C’est donc aujourd’hui, petite Marcelle, que l’on vous marie — ou, pour mieux dire, que vous vous mariez. Car cette union est votre œuvre, à vous seule ; ce choix n’est que l’élection de vos préférences.

Il fait un beau rêve, le capitaine Driant !

Non pas seulement parce qu’il conquiert une jolie personne ; non pas surtout parce qu’il y a des « espérances » dans la famille — mais parce qu’il est sûr, certain, sans l’ombre d’un doute, sans l’effleurement d’un soupçon, d’être élu pour soi-même, d’avoir été distingué entre tous, en dehors de tout calcul de vanité ou d’ambition… d’être aimé, enfin !

C’est rare, par le temps qui court, d’ingénues d’affaires et de matrimoniales spéculations ! Et il faut, qu’à notre époque, un jeune homme soit ou bien héroïque ou bien innocent pour risquer la terrible aventure des justes noces. Plus d’un célibataire renforcé, si peu qu’il ait un nom et quelques mille livres de rentes, dit à qui veut l’entendre qu’il n’a voulu être épousé ni pour sa généalogie, ni pour son revenu.

De là une sympathie profonde, dans le public, pour celles qui, très riches d’argent ou très riches de célébrité, s’unissent à un loyal et brave garçon très riche seulement de sentiment.

▸ Données affichées
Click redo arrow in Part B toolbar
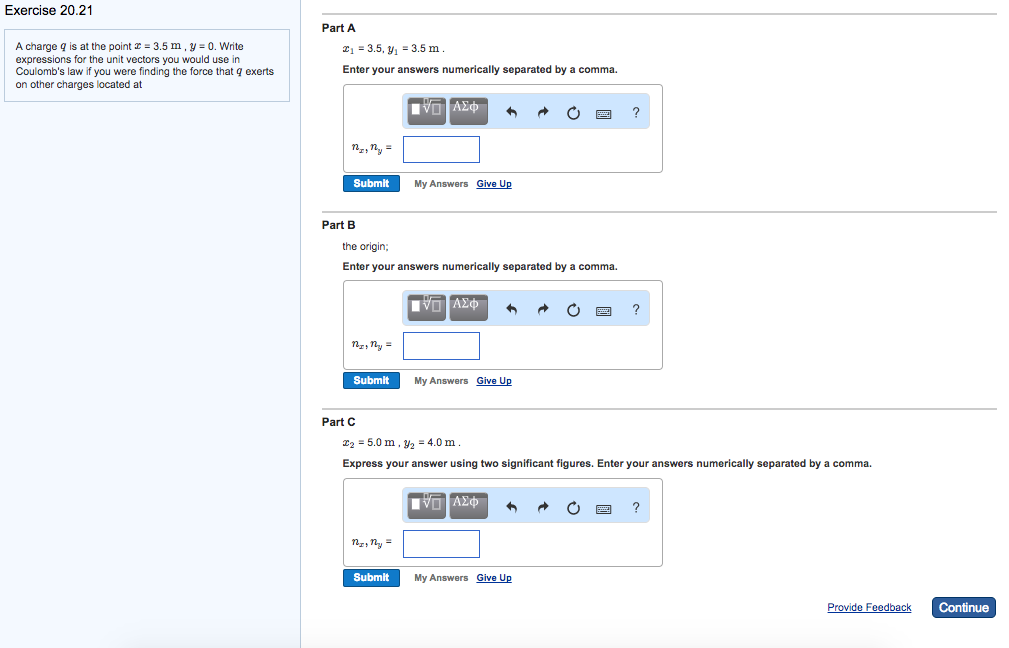This screenshot has width=1009, height=648. click(542, 310)
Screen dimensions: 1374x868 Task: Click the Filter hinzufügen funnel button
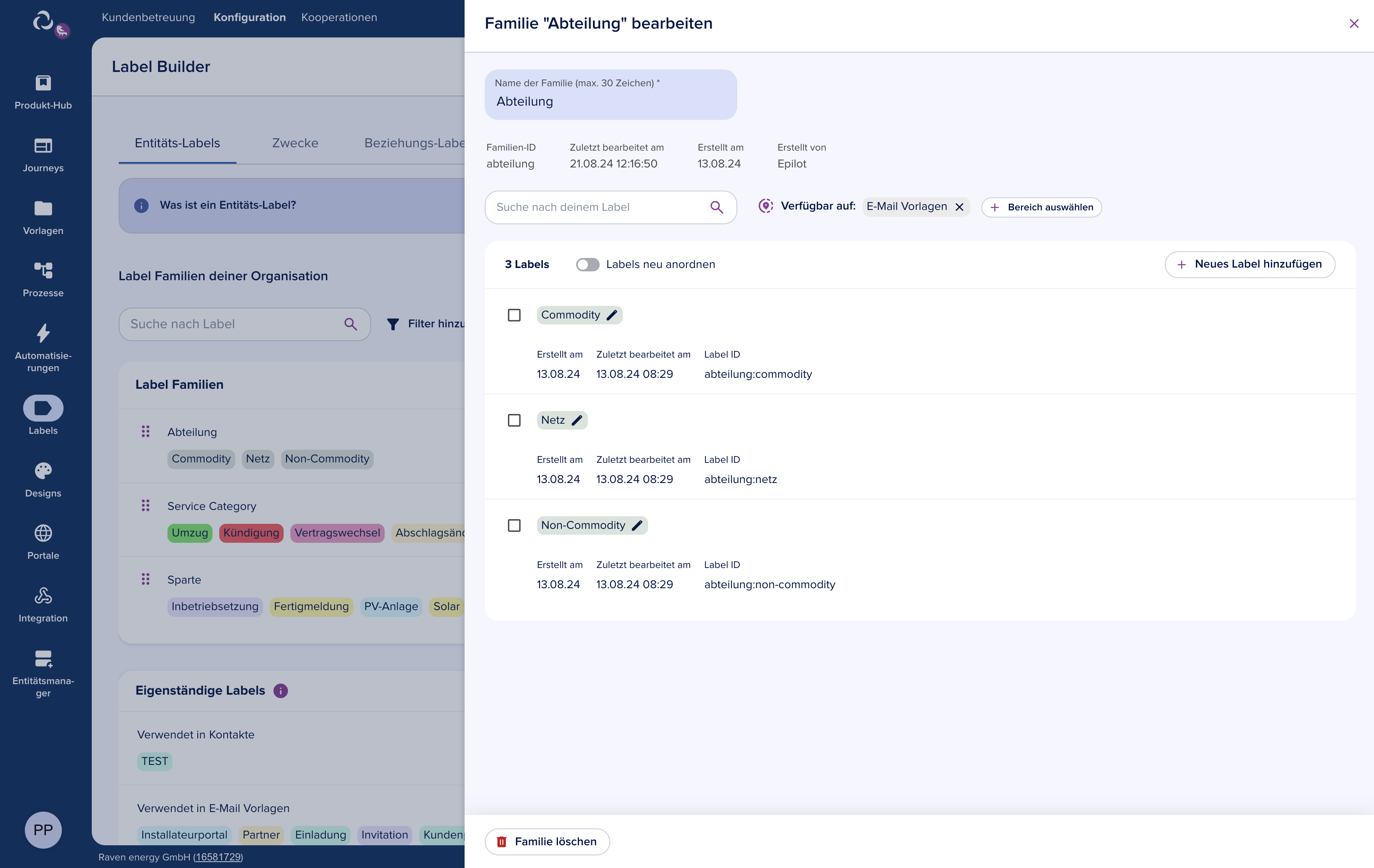click(x=425, y=324)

▸ Objectif
Poursuivez l'extrait sur le mariage de Marcelle avec le capitaine Driant à partir de sa dernière phrase. Ces données proviennent d'une autre source que l'extrait.

▸ Résultat
Ici, les situations d’intérêt sont égales ; mais c’est vous, petite fée blonde, qui mettez dans la corbeille un beau rayon de gloire, clair comme une lame d’épée et doré comme vos cheveux. Et Paris, qui le sait, a vers vous un grand élan de tendresse — vous êtes l’enfant de ses prédilections !

Tout ce que la ville renferme d’amoureux et d’amoureuses ; toutes les femmes, jeunes ou vieilles, pauvres ou opulentes, gracieuses ou laides, s’intéressent, depuis des mois, à ce joli et chaste roman d’amour qu’on a deviné mieux qu’on ne l’a connu, et qui a fleuri à l’ombre du renom paternel, comme ces pâles violettes écloses au pied des chênes géants.

On vous voyait peu, chère petite, mais on vous devinait au parfum de votre grâce, de votre fraîche jeunesse, de cette candeur singulière qui vous a fait rester une enfant modeste, alors que vous auriez pu si facilement devenir amazone altière ou mondaine évaporée.

Et je ne saurais dire à quel point on vous a su gré de n’adopter ni les allures américaines, ni les manières anglaises ; de ne paraître ni une excentrique, ni une masculine ; mais de demeurer, en toute simplicité et en tout charme, une Française, une jeune fille de la vieille école, arriérée à ce point de daigner rougir encore et d’oser baisser les yeux.

Aussi, vous allez avoir un beau cortège, ce midi — le cortège de celles qui se marient selon leur cœur ; de celles qui semblent, dans leur costume d’apparat, en robe de tous les jours, tant le blanc leur sied à ravir, tant la fleur d’oranger gagne de virginale splendeur à toucher leur front !

Et l’on va vous emmener bien loin, au pays même qui fut le berceau de la fortune du général Boulanger, qui fut un peu le vôtre aussi.

Que la vie vous y soit douce, qu’elle vous y prodigue toutes ses ivresses, qu’elle vous y épargne toutes ses amertumes !… Mais remplissez, là-bas, cette inconsciente et angélique mission que le sort, dans les tragédies modernes, semble vous avoir dévolue.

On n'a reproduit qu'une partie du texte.